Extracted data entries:

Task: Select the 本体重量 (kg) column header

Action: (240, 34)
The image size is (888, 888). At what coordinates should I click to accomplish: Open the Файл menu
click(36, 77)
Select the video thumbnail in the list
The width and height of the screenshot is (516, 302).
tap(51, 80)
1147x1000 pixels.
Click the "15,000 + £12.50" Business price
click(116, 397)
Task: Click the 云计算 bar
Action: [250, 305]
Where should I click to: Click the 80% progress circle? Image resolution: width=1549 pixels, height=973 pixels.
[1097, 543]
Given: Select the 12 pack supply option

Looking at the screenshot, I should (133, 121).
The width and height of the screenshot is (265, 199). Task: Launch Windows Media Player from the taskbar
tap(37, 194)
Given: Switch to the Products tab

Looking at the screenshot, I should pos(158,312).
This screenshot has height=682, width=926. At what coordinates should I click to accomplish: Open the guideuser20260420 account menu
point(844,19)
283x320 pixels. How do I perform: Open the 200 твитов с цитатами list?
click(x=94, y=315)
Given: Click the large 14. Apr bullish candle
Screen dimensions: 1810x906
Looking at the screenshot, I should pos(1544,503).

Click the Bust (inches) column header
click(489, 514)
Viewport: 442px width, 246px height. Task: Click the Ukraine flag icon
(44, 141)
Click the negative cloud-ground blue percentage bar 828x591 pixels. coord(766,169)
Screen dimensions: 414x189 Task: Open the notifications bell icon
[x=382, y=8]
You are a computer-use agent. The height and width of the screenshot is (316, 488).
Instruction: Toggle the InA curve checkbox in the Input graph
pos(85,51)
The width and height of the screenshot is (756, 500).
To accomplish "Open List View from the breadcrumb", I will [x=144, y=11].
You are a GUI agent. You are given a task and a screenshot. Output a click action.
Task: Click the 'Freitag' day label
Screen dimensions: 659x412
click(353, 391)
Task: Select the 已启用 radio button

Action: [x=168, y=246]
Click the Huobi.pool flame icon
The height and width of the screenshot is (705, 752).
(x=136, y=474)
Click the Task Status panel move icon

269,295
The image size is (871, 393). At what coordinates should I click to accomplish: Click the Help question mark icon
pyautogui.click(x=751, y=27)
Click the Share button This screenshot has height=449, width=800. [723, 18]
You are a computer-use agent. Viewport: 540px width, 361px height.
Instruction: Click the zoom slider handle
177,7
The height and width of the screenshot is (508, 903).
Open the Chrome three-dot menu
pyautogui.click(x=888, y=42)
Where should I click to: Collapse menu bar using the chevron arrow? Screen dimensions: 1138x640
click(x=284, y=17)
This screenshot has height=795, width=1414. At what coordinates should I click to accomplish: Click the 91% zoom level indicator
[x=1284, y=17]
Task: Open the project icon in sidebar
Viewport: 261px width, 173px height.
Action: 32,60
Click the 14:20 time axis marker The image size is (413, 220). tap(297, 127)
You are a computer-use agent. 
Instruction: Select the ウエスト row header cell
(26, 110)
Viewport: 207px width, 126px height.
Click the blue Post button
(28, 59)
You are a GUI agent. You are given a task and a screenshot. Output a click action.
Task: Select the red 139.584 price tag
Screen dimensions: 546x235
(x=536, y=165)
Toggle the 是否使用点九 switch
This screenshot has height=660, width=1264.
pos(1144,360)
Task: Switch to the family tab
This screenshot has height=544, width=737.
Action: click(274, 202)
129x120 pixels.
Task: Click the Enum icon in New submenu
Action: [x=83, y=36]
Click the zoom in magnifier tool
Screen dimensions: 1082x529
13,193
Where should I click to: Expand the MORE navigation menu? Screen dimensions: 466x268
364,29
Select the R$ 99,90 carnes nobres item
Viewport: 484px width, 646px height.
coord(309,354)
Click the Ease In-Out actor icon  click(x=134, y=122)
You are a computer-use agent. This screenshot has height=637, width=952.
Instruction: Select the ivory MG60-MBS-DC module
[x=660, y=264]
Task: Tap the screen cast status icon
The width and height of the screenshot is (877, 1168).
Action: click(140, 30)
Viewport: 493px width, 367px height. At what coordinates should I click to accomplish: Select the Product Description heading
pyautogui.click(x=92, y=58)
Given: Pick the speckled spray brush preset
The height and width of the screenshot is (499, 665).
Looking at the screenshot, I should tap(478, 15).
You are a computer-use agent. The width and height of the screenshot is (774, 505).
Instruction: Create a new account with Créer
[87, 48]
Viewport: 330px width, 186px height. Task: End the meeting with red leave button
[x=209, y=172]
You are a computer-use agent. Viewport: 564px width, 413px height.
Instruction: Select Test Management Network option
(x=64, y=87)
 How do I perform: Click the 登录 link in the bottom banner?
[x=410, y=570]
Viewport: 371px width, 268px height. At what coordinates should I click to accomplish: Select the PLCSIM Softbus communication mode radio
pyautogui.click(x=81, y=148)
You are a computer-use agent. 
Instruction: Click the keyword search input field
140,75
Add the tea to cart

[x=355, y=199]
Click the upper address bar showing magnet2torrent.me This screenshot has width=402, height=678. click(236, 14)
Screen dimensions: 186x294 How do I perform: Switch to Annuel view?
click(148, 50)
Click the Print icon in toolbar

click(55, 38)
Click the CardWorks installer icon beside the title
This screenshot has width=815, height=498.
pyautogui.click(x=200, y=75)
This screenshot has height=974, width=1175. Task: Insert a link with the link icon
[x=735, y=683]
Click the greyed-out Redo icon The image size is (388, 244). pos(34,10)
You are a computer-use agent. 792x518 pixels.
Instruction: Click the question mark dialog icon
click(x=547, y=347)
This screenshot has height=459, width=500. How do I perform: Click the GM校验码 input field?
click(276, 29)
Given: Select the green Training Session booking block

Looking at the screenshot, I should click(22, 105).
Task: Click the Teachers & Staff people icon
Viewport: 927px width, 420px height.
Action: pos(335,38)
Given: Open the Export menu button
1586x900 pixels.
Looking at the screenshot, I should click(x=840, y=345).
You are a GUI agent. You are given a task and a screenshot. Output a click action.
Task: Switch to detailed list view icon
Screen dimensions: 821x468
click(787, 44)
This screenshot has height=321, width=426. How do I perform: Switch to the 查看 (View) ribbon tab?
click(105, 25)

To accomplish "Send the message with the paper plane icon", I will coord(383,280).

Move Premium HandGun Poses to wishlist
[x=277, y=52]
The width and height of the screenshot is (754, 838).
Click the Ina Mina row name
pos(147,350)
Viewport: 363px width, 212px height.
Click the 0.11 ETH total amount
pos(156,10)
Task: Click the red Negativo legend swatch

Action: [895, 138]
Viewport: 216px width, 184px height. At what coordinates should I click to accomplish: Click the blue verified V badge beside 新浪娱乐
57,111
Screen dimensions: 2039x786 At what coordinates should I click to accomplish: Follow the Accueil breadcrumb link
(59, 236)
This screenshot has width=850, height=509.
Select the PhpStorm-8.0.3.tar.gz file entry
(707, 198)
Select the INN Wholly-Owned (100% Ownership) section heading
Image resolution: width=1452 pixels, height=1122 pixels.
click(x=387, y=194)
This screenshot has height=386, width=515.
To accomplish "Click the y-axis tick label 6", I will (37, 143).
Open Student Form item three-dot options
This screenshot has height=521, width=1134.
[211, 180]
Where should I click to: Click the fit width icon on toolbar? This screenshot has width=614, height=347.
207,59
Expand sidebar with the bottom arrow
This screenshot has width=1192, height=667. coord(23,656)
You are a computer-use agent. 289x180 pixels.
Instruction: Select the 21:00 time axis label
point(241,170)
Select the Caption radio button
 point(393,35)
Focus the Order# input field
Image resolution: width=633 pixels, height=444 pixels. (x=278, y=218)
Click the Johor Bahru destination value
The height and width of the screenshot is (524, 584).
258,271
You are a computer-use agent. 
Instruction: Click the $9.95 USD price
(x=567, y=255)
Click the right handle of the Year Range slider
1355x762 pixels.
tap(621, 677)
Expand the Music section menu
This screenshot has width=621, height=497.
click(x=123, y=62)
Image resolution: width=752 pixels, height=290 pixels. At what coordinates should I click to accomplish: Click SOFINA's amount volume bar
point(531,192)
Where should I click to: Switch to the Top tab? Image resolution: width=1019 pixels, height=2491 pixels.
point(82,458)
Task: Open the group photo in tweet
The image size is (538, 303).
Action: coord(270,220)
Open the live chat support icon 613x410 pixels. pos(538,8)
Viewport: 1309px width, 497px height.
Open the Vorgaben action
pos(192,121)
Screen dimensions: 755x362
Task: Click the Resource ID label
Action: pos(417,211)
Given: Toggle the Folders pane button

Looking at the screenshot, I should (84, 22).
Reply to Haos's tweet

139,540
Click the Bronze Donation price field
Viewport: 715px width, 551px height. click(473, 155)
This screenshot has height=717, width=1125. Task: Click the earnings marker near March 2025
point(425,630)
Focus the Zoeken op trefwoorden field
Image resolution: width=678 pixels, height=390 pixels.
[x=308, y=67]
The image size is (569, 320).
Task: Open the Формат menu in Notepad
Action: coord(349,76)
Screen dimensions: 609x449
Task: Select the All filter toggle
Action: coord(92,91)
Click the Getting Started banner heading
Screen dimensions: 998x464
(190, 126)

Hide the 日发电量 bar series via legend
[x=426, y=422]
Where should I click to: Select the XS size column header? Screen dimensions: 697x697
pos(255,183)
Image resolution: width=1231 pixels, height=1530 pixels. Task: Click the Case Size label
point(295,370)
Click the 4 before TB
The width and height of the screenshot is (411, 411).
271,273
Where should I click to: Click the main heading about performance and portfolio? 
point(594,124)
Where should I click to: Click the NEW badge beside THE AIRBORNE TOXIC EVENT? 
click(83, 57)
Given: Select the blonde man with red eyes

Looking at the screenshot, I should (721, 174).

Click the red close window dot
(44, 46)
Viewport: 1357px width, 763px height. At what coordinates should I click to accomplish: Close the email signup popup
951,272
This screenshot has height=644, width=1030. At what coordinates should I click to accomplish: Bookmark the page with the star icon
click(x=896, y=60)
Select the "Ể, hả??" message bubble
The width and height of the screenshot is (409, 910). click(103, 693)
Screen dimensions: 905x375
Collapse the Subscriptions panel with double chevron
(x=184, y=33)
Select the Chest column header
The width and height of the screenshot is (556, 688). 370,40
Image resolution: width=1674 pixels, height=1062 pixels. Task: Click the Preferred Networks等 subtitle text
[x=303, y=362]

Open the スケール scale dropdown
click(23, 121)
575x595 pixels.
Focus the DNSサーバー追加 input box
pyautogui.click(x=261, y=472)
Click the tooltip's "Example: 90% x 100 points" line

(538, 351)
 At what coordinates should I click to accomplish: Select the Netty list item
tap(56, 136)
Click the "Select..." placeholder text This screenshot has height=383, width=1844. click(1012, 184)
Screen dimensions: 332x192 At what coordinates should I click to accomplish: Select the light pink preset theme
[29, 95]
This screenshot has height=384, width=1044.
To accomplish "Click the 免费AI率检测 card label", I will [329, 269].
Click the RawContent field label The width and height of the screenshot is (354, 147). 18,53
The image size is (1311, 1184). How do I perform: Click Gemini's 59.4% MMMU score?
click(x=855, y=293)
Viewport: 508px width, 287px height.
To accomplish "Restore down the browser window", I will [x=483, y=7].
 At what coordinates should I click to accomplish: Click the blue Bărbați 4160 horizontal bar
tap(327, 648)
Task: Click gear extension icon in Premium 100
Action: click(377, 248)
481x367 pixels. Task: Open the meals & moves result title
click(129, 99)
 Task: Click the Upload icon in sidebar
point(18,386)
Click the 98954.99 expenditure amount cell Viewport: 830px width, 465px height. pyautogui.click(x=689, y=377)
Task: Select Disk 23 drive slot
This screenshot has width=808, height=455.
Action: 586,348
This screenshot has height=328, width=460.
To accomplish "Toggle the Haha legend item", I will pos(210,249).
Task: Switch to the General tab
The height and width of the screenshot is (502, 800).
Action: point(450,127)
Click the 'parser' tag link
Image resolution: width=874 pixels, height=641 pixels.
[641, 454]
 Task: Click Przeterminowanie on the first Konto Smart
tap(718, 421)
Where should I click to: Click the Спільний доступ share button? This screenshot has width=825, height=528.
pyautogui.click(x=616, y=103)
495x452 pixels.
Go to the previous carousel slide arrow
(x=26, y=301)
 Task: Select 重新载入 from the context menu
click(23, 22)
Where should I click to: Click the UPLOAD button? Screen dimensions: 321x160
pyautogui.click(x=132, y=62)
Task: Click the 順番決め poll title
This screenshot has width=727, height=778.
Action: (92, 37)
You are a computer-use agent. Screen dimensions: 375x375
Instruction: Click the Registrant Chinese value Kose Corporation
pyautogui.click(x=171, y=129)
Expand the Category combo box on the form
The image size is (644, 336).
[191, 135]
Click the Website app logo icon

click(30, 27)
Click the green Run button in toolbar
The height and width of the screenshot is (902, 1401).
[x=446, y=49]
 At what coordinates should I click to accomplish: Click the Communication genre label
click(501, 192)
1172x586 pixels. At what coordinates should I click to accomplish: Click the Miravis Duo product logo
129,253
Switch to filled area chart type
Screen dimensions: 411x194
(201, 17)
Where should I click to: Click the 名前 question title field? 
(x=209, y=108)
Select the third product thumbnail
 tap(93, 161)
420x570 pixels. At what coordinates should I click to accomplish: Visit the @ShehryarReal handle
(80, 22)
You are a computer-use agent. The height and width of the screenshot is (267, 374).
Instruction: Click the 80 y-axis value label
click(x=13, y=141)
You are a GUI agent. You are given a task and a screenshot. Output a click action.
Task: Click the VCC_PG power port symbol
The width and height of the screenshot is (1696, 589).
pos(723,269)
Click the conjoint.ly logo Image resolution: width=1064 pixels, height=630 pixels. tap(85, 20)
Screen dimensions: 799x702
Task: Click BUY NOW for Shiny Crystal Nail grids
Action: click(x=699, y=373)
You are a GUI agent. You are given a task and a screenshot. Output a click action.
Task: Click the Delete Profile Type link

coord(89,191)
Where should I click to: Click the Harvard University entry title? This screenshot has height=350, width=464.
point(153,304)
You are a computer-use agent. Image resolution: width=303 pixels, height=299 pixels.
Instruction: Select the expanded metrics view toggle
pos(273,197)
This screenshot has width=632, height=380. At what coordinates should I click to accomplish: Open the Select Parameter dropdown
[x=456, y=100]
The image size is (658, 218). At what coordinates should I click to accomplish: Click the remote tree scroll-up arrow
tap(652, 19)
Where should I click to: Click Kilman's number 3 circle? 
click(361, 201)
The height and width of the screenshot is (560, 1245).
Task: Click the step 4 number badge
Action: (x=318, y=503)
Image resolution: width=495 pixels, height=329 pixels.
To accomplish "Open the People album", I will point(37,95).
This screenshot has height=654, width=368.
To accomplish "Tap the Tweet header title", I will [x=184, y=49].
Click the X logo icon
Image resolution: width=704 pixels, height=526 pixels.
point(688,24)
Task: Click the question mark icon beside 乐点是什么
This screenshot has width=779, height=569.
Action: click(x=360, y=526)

WORK ITEM: Your answer should hold every line of the entries that contains the string "section".

ANSWER FOR THE TASK:
Select the INN Wholly-Owned (100% Ownership) section heading
Expand the Music section menu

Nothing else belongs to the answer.